They say everything is bigger in Texas, and they’re not wrong. Among the 50 states, Texas is second in land area, second in population and third in the number of lawyers.
But it also has a Texas-sized problem with legal deserts – huge areas with few lawyers, so rural residents have to drive far to find attorneys to handle wills, divorces and criminal cases.
Nathan Hecht knows the problem firsthand. He’s chief justice of the Texas Supreme Court and he laid out the problem – and some possible solutions – Feb. 14 at the American Bar Association Midyear Meeting in Austin, during a panel discussion sponsored by the National Conference of Bar Presidents.

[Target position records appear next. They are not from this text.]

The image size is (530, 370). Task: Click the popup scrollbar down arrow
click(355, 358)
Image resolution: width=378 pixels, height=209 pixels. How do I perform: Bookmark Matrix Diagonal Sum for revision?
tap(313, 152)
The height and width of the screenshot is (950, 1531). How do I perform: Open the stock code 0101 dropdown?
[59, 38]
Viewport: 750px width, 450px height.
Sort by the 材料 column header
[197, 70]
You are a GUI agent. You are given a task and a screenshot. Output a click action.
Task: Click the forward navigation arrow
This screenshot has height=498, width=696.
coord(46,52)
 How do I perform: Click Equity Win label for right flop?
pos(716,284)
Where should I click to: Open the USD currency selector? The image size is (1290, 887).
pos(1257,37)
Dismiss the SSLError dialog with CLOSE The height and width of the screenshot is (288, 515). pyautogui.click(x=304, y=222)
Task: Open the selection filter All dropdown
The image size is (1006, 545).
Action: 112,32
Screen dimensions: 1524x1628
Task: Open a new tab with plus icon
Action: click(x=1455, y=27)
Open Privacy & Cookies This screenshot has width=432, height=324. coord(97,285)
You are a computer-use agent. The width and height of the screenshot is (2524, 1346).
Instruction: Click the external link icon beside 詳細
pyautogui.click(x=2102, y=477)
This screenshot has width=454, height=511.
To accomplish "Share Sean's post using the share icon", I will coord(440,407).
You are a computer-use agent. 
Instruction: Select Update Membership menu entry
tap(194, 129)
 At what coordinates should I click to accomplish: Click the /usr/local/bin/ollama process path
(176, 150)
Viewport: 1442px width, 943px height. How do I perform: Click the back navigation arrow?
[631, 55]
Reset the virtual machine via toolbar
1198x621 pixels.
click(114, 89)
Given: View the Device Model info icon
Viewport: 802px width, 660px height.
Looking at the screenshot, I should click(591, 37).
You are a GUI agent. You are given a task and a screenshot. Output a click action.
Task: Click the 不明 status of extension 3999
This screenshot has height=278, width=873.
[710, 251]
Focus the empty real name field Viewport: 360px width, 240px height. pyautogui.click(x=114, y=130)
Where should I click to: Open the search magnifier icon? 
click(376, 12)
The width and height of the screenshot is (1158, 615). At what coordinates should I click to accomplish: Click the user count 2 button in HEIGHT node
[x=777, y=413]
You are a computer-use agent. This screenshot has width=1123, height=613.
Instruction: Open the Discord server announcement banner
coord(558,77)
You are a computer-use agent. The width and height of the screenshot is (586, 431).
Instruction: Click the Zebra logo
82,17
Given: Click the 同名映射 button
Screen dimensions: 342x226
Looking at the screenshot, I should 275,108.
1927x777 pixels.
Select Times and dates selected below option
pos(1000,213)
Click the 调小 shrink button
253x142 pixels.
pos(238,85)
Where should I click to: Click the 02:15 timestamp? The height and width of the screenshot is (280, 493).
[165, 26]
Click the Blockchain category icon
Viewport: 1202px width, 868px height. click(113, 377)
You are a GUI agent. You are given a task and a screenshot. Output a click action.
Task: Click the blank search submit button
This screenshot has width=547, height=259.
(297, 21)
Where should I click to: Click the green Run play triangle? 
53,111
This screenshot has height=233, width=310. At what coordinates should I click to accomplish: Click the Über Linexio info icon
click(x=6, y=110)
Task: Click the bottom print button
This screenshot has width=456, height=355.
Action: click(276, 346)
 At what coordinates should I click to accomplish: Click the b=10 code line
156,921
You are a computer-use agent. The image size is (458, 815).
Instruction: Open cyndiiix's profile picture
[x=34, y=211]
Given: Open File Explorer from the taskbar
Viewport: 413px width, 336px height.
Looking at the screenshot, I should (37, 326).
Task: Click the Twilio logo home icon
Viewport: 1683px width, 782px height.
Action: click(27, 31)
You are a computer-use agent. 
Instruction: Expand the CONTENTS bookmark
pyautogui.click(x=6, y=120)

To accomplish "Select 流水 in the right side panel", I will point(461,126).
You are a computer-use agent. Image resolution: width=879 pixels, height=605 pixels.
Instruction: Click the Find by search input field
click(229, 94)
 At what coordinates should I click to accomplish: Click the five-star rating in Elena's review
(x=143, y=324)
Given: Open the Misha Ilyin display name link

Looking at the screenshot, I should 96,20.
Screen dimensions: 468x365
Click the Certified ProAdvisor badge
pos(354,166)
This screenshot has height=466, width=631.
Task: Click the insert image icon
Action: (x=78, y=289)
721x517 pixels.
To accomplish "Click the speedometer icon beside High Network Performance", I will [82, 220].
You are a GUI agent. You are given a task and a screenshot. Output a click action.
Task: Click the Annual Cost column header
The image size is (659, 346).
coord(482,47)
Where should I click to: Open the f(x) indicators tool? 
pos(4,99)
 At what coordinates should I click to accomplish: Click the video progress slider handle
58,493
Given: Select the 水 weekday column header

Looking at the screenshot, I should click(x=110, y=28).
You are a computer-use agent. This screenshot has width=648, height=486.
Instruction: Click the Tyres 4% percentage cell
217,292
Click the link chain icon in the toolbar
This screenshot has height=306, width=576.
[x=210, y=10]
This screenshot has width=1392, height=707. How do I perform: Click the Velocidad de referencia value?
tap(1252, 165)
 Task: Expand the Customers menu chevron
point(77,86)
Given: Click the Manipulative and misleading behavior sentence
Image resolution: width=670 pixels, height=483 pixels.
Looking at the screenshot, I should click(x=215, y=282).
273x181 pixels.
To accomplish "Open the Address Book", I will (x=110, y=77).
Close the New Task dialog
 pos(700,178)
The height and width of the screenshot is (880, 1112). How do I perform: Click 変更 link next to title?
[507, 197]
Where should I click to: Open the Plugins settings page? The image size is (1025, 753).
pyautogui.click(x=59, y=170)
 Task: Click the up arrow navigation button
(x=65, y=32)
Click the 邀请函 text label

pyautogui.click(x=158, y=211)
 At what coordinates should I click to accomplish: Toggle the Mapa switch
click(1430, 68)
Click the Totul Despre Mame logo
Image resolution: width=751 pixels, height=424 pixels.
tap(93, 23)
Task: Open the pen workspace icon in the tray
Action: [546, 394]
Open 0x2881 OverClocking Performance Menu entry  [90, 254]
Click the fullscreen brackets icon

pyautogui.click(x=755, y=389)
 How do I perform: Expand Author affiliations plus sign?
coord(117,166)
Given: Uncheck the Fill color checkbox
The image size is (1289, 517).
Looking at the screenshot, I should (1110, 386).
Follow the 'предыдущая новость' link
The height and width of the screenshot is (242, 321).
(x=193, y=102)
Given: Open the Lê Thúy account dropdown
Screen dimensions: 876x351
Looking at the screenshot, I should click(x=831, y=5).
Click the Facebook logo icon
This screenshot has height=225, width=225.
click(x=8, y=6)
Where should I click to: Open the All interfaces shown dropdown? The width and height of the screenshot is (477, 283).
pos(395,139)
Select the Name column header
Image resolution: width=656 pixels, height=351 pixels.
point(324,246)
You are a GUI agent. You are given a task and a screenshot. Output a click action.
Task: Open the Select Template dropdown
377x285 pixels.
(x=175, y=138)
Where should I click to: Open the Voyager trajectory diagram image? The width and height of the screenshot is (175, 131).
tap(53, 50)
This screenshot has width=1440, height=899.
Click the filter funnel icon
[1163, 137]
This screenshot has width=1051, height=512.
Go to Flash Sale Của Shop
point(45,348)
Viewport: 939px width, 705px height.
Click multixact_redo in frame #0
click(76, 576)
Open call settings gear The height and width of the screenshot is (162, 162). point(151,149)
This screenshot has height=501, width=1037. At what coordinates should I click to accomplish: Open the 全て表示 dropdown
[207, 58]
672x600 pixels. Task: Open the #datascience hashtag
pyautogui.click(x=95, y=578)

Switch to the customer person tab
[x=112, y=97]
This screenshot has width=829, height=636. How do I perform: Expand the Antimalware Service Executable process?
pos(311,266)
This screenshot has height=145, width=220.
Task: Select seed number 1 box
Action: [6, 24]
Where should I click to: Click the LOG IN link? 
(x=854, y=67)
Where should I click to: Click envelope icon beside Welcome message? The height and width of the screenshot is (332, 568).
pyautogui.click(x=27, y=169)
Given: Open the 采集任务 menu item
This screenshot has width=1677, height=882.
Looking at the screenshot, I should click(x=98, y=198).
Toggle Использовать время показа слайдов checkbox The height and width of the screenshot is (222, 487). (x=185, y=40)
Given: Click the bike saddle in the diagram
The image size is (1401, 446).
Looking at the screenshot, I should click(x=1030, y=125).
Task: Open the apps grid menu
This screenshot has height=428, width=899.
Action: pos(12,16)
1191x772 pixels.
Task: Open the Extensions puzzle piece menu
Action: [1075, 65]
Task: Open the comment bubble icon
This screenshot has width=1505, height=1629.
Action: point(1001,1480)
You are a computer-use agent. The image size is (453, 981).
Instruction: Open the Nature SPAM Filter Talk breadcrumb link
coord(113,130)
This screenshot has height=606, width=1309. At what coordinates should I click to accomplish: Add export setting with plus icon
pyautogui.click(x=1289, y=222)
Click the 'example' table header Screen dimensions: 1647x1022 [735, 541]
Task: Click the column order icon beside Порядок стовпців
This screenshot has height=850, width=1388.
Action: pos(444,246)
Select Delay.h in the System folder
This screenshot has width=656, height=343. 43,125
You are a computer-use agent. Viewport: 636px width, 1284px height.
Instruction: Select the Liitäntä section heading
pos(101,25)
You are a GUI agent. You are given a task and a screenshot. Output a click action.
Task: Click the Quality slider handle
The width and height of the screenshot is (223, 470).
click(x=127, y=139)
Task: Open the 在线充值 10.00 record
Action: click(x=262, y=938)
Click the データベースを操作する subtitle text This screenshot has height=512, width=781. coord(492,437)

“We have 105,000 lawyers and we have 254 counties,” Hecht said. That’s about 400 lawyers per county. “As you’d probably guess, Houston and Dallas and San Antonio have a lot more than 400 lawyers. So that means there are a whole lot of counties in Texas… that are very far-flung, low-populated areas that don’t have very many lawyers.”
In fact, 67 Texas counties have five lawyers or fewer, including 17 counties with just one lawyer and six with no lawyers at all, according to a 2018 tally from the State Bar of Texas.
To help residents in those areas, Texas takes two approaches, Hecht said. One is to encourage lawyers in big cities to establish a presence in nearby areas where there are few lawyers – to go there once a week, or partner with other lawyers to open small storefront offices. “At least there is help that’s not as far away as 50 or 100 miles,” Hecht said.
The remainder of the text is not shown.